Even though it's time to go, Mary loves Memphis, especially the friends she leaves behind here. Saralynn Turner has always been the older daughter she never had. Susan Huston was the middle child she never had. Amy Barnes was the youngest daughter she never had. All of these strong, independent women were cut from the same cloth as Mary and she loves them and their families dearly. She also leaves behind many friends who enriched her life, as she, in her opinion, did theirs. She would also like to give a big "shout-out" to the best Hospice nurse of all time, Alicia Elder of Baptist Trinity Hospice Care, who made her laugh uproariously in tough times and did so with style and grace.
Mary is sorry to be leaving but she does so with great memories. She will never forget the smell of her mother's cherry and apple pies baking in the kitchen oven at the family farm in Monroe, Michigan where she grew up with her nine brothers and sisters. She will always have fond memories of those Fall days on the family acreage when she accompanied her father as he hunted pheasant with his single-barrel .12 gauge.
She has thoroughly enjoyed her lifelong pursuit of education, especially being graduated from St. Mary's Academy, in Monroe, Michigan in 1948, the University of Toledo with a BA Education in 1952 and John Carroll University where she received her MA in 1977. Mary intends to continue her education in her new location inasmuch as she opines that you can never know too much, even though she told anyone who listened that she knows it all.

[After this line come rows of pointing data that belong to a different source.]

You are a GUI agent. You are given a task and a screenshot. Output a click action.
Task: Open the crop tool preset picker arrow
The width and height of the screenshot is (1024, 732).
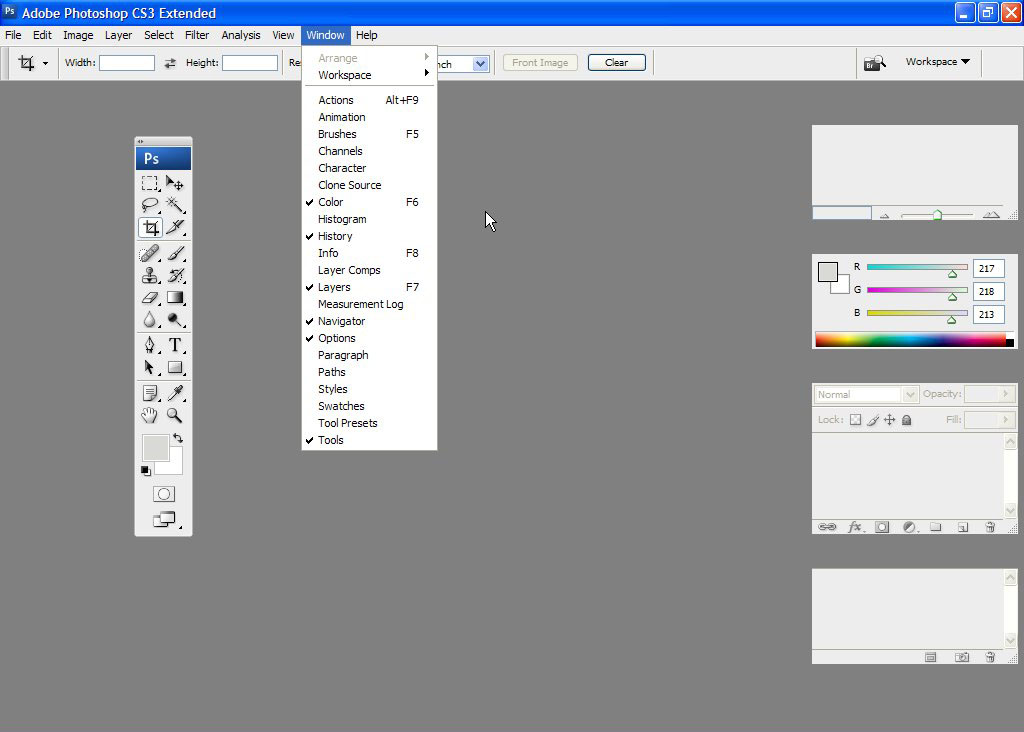click(45, 63)
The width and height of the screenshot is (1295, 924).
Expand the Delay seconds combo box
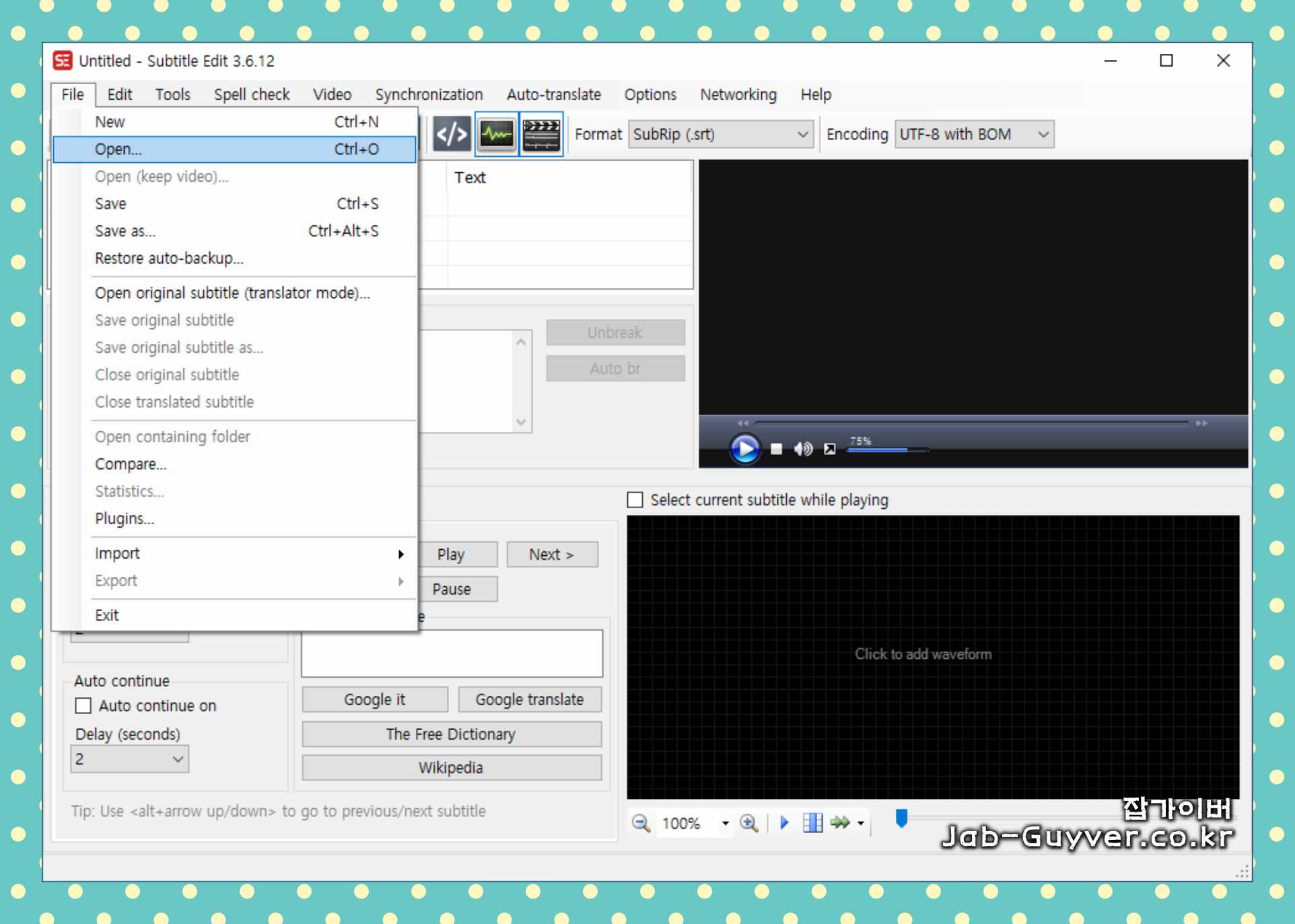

Mary is weary of reading obituaries noting someone's courageous battle with this or that. She wants it known that she passed as a result of being stubborn, refusing to follow doctors' orders and pushing the conventional wisdom envelope for almost nine decades. She enjoys a good, dry Beefeater Gin Martini, a great prime steak and loaded baked potato, cold white wine, telling inappropriate jokes in mixed company, liberal politics and not suffering fools easily. She plans to continue those habits in the next chapter. Thank you, that is all.
Published by The Commercial Appeal on Apr. 19, 2019.